Loading IIS logs (text files with fixed width spaces) was fairly challenging due as the column definitions would alter throughout.  I therefore used the .NET StreamReader class to read the metadata and detect changes in the fields. 

The data flow is shown below.

image

A snippet of the code in the Load Data (Source Script Component) is presented below

Code Snippet
  1. // Get variables
  2. strSourceFile = Variables.vCurrentSourceFileName;
  3. intAuditLogFileIdentifier = Variables.vAuditExecutionFileIdentifier;
  4.  
  5. try
  6. {
  7.     // Create an instance of StreamReader to read from a file.
  8.     // The using statement also closes the StreamReader.
  9.     using (StreamReader sr = new StreamReader(strSourceFile))
  10.     {
  11.         String line;
  12.         int intNumberOfFields = 0;
  13.         string[] strListOfFields = null;
  14.  
  15.         Trace.WriteLine("Log File: " + strSourceFile);
  16.  
  17.         // Output the source file name as the first line (debugging purposes)
  18.         OutputLogFileRawDataBuffer.AddRow();
  19.         OutputLogFileRawDataBuffer.colRawData = strSourceFile;
  20.  
  21.         // Read and display lines from the file until the end of the file is reached.
  22.         while ((line = sr.ReadLine()) != null)

 

Extracting the data from the file was relatively straightforward.  I placed the string into an array based on the fixed spacing between fields.  From the data, I was able to extract useful information such as browser type i.e. Safari, Chrome, IE and even browser version. 

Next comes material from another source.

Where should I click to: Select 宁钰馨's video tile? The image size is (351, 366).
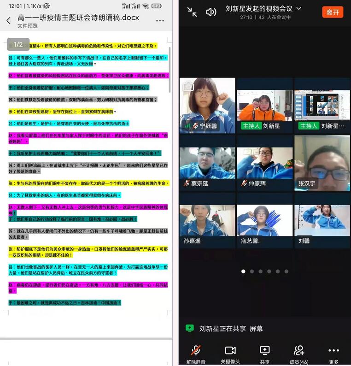207,104
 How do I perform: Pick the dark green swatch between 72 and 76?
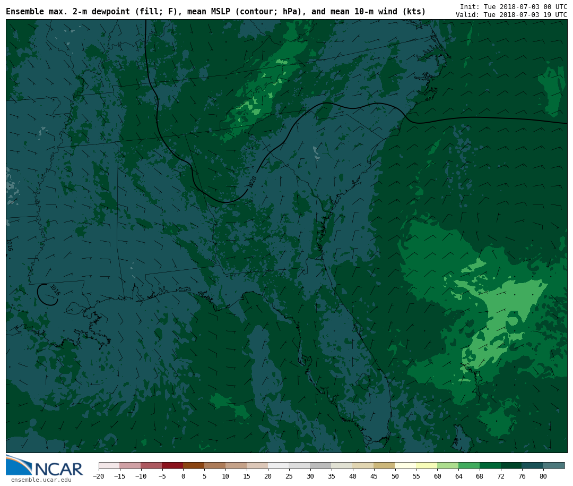(x=511, y=465)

IP addresses were mapped to geolocation using the free GeoLite information http://www.maxmind.com/app/geolite (CSV data imported into the database).  I converted longitude and latitude to the spatial geography data type and presented this against a world map (I wanted to validate that the GeoLite data correctly mapped to the IP address e.g. country/city to IP address).

   1:  USE BiKitchen;
   2:   
   3:  DECLARE @SRID int = 4326
   4:  DECLARE @pLat nvarchar(max)
   5:  DECLARE @pLong nvarchar(max)
   6:  DECLARE @g geography
   7:   
   8:  -- Check longitude and latitude for London
   9:  SET @pLat = (SELECT CAST(Latitude AS nvarchar(max)) FROM [GeoData].[GeoLiteCity-Location] WHERE locid = 13547)
  10:  SET @pLong = (SELECT CAST(longitude AS nvarchar(max)) FROM [GeoData].[GeoLiteCity-Location] WHERE locid = 13547)
  11:   
  12:  SET @g =  geography::STPointFromText('POINT(' +
  13:          @pLong + ' ' +
  14:          @pLat + ')', @SRID).BufferWithTolerance(11000, 1000, 0)
  15:   
  16:  SELECT @pLat AS Latitude, @pLong AS Longitude
  17:  -- SELECT @g.Lat, @g.Long
  18:   
  19:  -- Map the geography type to base world map data
  20:  -- View the result in the spatial tab to validate coordinates
  21:  SELECT @g AS spatiallocation
  22:  UNION ALL SELECT geog FROM World_Borders
 

The star schema was built and deployed in SQL Server 2012 Analysis Services (UDM).  I found named calculations to be incredibly powerful way of extending the data model and making attributes more meaningful for end-users

image

The data was presented using Excel 2010, a screenshot is shown below.  I found slicers to be extremely useful

image

image

 

I thought it would be interesting to see what Excel 2013 had to offer so I tried to create a Power View report but this is not currently supported against the UDM.   There are however some nice enhancements to chart types so I’ll be looking at this in more detail.

image